The Trump administration is seeking “deals” with countries around the globe, telling major trading partners that it is open for negotiations before higher tariffs kick in on Aug. 1.
But what constitutes a trade deal these days has become a tricky question. For the president, a trade deal seems to be pretty much anything he wants it to be.
While traditional trade deals run into the hundreds of pages and take years to negotiate, Mr. Trump and his advisers have been using the term to refer to much more limited arrangements. That includes the framework deal announced with Britain in May, which was only a few pages long and included many promises that still need to be negotiated.
The president also used the “trade deal” term for the handshake agreement announced with Vietnam last week. In a post on Truth Social, he said it would be “a Great Deal of Cooperation between our two Countries” and bring some tariffs on Vietnamese products down to 20 percent. But since then, neither country has yet publicly released any text or fact sheets describing what has actually been agreed upon.
The president has also recently taken to referring to the trade truce his officials made with China in June as a “trade deal,” even though the agreement constituted only an agreement by the two governments to roll back the tariffs and other retaliatory measures they had taken against each other in recent months. A trade deal typically makes changes to the rules of trade — but this truce just returned the relationship to the status quo.

[The data]:

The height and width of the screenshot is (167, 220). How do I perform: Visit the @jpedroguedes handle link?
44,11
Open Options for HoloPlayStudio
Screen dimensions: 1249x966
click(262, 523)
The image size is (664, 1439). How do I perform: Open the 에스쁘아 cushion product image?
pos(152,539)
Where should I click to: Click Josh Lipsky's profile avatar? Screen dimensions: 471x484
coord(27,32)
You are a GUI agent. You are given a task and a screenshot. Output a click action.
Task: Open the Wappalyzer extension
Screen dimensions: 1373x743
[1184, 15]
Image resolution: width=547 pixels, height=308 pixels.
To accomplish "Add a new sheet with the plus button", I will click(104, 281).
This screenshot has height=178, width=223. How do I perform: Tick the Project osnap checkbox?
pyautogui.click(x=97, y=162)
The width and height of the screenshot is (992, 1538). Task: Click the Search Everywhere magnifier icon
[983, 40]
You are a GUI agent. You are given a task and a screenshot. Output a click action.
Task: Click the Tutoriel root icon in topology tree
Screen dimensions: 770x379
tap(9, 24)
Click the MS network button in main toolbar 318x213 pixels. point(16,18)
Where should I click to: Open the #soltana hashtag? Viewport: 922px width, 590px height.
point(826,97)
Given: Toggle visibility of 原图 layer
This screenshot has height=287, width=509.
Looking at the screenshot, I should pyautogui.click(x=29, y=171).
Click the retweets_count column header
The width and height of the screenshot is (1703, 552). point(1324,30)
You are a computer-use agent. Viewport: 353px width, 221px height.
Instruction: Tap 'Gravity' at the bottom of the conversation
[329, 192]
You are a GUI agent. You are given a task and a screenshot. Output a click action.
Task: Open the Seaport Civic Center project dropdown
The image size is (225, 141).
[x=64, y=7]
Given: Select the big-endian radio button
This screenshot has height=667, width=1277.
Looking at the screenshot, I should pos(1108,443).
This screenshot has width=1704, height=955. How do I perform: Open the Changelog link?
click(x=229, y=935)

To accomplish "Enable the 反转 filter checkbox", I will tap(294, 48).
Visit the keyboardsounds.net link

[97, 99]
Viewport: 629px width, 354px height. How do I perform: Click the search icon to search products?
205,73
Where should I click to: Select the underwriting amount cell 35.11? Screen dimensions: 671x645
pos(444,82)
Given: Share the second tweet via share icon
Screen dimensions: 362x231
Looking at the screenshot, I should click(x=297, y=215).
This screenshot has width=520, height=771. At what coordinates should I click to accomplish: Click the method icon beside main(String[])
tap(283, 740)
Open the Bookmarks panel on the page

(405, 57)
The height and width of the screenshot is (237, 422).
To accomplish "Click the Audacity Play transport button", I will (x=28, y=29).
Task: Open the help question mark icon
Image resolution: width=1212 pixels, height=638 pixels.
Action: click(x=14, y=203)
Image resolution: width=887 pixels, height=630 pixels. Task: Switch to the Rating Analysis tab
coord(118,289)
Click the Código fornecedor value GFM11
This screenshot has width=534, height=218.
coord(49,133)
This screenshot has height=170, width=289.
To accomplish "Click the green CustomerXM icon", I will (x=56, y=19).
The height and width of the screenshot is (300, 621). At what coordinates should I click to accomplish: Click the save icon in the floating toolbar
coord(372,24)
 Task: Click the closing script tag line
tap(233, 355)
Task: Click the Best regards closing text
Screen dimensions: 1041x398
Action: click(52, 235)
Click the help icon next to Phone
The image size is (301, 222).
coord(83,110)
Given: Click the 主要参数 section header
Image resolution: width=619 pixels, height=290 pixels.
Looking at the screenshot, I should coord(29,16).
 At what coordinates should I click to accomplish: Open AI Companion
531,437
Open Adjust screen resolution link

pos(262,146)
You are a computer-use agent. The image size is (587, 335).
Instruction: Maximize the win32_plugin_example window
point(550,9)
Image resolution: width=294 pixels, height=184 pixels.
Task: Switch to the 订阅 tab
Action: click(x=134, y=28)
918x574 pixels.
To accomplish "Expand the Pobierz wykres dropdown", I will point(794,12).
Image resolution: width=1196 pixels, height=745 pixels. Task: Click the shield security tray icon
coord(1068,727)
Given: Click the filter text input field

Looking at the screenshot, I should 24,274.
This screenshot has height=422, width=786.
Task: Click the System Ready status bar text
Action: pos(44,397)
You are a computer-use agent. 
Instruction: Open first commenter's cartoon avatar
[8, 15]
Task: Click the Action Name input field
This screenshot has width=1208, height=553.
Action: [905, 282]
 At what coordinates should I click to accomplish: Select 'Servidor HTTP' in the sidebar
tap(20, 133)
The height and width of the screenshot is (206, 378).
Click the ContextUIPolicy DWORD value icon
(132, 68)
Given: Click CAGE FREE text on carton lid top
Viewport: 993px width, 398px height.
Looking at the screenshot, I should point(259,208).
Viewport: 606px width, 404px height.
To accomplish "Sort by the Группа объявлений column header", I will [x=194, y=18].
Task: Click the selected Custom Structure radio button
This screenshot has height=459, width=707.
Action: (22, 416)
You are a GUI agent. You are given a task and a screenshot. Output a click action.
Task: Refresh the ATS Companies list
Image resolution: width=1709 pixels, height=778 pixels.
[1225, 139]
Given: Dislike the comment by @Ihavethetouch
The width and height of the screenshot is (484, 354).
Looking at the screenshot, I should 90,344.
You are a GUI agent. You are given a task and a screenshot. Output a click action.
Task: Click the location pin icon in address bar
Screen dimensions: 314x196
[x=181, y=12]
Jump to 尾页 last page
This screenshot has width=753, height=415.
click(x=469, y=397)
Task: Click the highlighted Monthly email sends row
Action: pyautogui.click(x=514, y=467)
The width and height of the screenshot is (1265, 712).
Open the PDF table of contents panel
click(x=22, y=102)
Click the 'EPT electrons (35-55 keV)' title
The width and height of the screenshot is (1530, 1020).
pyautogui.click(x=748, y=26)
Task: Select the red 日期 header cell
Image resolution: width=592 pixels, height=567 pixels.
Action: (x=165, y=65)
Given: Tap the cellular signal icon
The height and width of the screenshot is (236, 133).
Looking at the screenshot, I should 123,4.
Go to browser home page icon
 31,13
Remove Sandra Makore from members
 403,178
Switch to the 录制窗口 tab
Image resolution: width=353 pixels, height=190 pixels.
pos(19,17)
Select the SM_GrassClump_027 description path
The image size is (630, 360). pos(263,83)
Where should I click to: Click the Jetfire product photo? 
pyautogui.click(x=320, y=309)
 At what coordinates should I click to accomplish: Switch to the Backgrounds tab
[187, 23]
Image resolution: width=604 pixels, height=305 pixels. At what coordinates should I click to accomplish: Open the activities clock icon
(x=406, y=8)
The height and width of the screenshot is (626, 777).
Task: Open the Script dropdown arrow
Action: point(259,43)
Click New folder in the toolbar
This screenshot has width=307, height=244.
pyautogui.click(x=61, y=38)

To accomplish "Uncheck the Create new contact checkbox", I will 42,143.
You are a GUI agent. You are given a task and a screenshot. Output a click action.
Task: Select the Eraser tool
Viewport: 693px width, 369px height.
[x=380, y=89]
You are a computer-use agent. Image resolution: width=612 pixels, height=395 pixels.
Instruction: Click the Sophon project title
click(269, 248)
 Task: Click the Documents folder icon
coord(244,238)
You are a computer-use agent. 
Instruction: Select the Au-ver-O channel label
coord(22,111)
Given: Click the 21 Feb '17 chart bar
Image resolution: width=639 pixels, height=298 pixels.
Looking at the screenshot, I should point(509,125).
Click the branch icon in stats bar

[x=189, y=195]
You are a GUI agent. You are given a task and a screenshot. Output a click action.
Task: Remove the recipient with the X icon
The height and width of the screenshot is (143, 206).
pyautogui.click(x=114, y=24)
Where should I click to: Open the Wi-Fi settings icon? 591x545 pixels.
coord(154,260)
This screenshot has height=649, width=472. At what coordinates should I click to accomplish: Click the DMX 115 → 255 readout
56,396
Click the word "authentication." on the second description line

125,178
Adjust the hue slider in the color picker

[Prompt 1]: Copy the entries word for word, from the first line of the entries up to and including the line containing "point(826,97)".
[Prompt 2]: Carry on the article about the administration's trade deals from where it stops.

[Final result 1]:
The height and width of the screenshot is (167, 220). How do I perform: Visit the @jpedroguedes handle link?
44,11
Open Options for HoloPlayStudio
Screen dimensions: 1249x966
click(262, 523)
The image size is (664, 1439). How do I perform: Open the 에스쁘아 cushion product image?
pos(152,539)
Where should I click to: Click Josh Lipsky's profile avatar? Screen dimensions: 471x484
coord(27,32)
You are a GUI agent. You are given a task and a screenshot. Output a click action.
Task: Open the Wappalyzer extension
Screen dimensions: 1373x743
[1184, 15]
Image resolution: width=547 pixels, height=308 pixels.
To accomplish "Add a new sheet with the plus button", I will click(104, 281).
This screenshot has height=178, width=223. How do I perform: Tick the Project osnap checkbox?
pyautogui.click(x=97, y=162)
The width and height of the screenshot is (992, 1538). Task: Click the Search Everywhere magnifier icon
[983, 40]
You are a GUI agent. You are given a task and a screenshot. Output a click action.
Task: Click the Tutoriel root icon in topology tree
Screen dimensions: 770x379
tap(9, 24)
Click the MS network button in main toolbar 318x213 pixels. point(16,18)
Where should I click to: Open the #soltana hashtag? Viewport: 922px width, 590px height.
point(826,97)

[Final result 2]:
In a cabinet meeting at the White House on Tuesday, Mr. Trump also used the term “deal” to refer to one-sided arrangements that other countries had not consented to at all: the letters that he has been sending via his social media account informing governments of new tariff rates on their exports.
In nearly identical letters posted on Truth Social on Monday, the president informed South Korea, Japan, Malaysia, Indonesia, South Africa and other nations of the tariff rates their products would face unless they struck a trade deal with him first. To give his negotiators more time, Mr. Trump announced that he would move the previous July 9 deadline to Aug. 1.
But then on Tuesday he seemed to suggest that future opportunities for negotiating could be limited.
“The deals are mostly my deal to them,” Mr. Trump said during the cabinet meeting, referring to the letters. He seemed to acknowledge that the mission his government had set out this year, of forging trade deals with dozens of countries in a matter of months, was unrealistic.
“We have made some deals,” he said. “We can make a lot more deals. It’s just too time consuming. It just makes it more complicated. And we can do things over the years, too.”
“A letter means a deal,” the president added. “We got 200 countries. We can’t meet with 200 countries.”
The president has used the term deal loosely for some time. In an interview with Time in April, the president claimed, bewilderingly, to have made “200 deals” with other countries. Asked to explain, he said, “Because the deal is a deal that I choose.”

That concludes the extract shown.